▸ **What is needed**
Take from the data every line in which the word "arrow" is found.

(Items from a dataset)

_____

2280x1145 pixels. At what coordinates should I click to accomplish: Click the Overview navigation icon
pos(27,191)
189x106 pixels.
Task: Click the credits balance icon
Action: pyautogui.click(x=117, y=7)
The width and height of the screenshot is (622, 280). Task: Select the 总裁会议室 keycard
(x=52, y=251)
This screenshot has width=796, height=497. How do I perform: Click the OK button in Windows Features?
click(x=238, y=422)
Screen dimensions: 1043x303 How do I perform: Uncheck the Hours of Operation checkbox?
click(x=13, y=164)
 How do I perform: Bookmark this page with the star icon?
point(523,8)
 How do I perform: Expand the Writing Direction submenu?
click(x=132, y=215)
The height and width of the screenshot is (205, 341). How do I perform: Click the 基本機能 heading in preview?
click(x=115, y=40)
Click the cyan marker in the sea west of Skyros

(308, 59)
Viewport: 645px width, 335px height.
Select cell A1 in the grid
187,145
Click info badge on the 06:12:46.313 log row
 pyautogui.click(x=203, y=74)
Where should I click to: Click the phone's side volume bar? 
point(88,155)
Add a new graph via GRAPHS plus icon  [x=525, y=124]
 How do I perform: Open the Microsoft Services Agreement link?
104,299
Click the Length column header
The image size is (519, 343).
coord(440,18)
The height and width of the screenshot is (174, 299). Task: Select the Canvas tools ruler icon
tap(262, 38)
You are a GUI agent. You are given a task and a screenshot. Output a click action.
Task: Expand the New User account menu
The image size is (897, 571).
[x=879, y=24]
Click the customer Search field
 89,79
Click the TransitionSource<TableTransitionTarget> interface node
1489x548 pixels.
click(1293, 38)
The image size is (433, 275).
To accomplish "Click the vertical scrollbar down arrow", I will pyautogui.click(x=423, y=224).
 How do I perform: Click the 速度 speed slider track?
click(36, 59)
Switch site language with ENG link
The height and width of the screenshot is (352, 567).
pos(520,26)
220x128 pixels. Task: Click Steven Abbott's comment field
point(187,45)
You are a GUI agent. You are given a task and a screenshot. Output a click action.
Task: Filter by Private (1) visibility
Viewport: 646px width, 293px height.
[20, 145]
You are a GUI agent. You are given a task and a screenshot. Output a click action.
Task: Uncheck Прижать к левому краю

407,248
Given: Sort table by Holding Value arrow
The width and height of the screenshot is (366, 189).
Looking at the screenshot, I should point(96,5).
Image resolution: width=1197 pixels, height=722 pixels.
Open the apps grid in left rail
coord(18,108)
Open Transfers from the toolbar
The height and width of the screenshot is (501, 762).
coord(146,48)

_____

▸ **Result for this exercise**
To accomplish "Click the vertical scrollbar down arrow", I will pyautogui.click(x=423, y=224).
Given: Sort table by Holding Value arrow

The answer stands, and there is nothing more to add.